Barnhart said that spaceflight is at an “inflection point” where spacecrafts are beginning to be maintained and prepared for longer lifespans instead of being used once, and infrastructure is being developed to sustain ecosystems in space, both around the Earth and on the Moon.

Michael Gallagher, a graduate student studying astronautical engineering and part of the class working in the Artemis data, said NASA’s goal of establishing a lunar base was “realistic and ambitious.”

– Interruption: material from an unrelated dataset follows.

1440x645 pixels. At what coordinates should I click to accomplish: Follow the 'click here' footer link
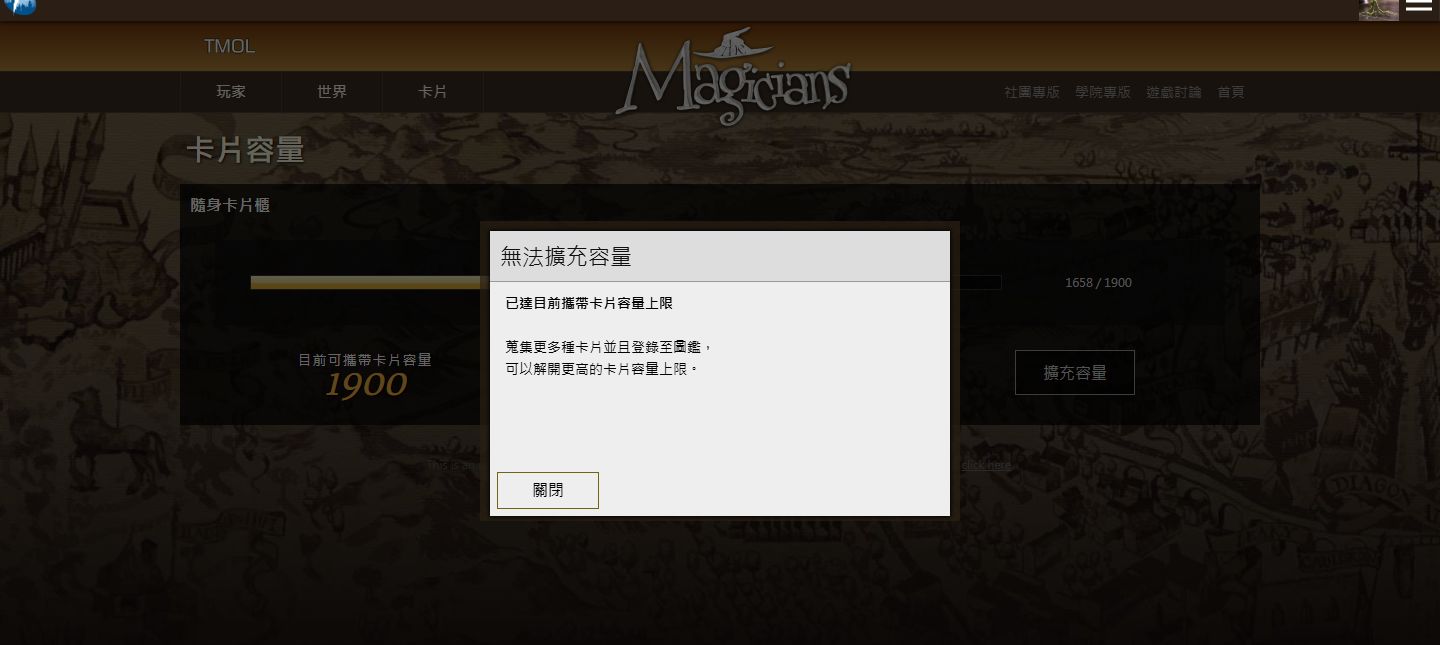pos(986,465)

“That kind of stuff is really exciting, because it injects the industry with new possibilities,” Gallagher said. “A big part of what holds back most programs is that you haven’t done it before. … You either have very little money and you’re trying to do something new, or you have a lot of money and you’re afraid to do anything new; [NASA has] a lot of money and they’re going to do something new.”
Vishruti Gohel, a graduate student studying astronautical engineering, said that she’s noticed excitement among her class.
“Since it’s human lives at stake, it’s a big mission, ” Gohel said. “You have to take each step with safety, and you have to ensure that the crew would be safe. It’s not just a normal spacecraft that’s launched. It has humans in it. … That calls for additional testing, stringent redundancy, reliability requirements, and passing through that all is a Herculean mission.”
Gohel said she plans on returning to her home country of India to help their space program, acknowledging the collaborative nature of spaceflight on an international scale. To that end, the Artemis Accords were signed in 2020, delineating a set of standards for international conduct in outer space.
“If everybody sort of buys into [the Artemis Accords]: ‘Yes, we’re going to have a set of rules and behaviors,’” Barnhart said, “Then that also fosters standards, which then translates to commercial markets and updates. … They can connect things together, as an example, which then only will help.”
In the near future, the class is looking to launch its “Maverick” cube satellite, roughly the size of a coffee mug, which weighs less than three pounds.
Maverick is being tested with projectors and screens to display useful information onto a camera, much like a heads-up display. The class will use the experience from tracking Artemis to efficiently track and pull data from Maverick, which is set to hitch a ride on a SpaceX rocket launch this summer.
Artemis II is expected to return to Earth on Friday evening and splash down in the Pacific Ocean near Southern California.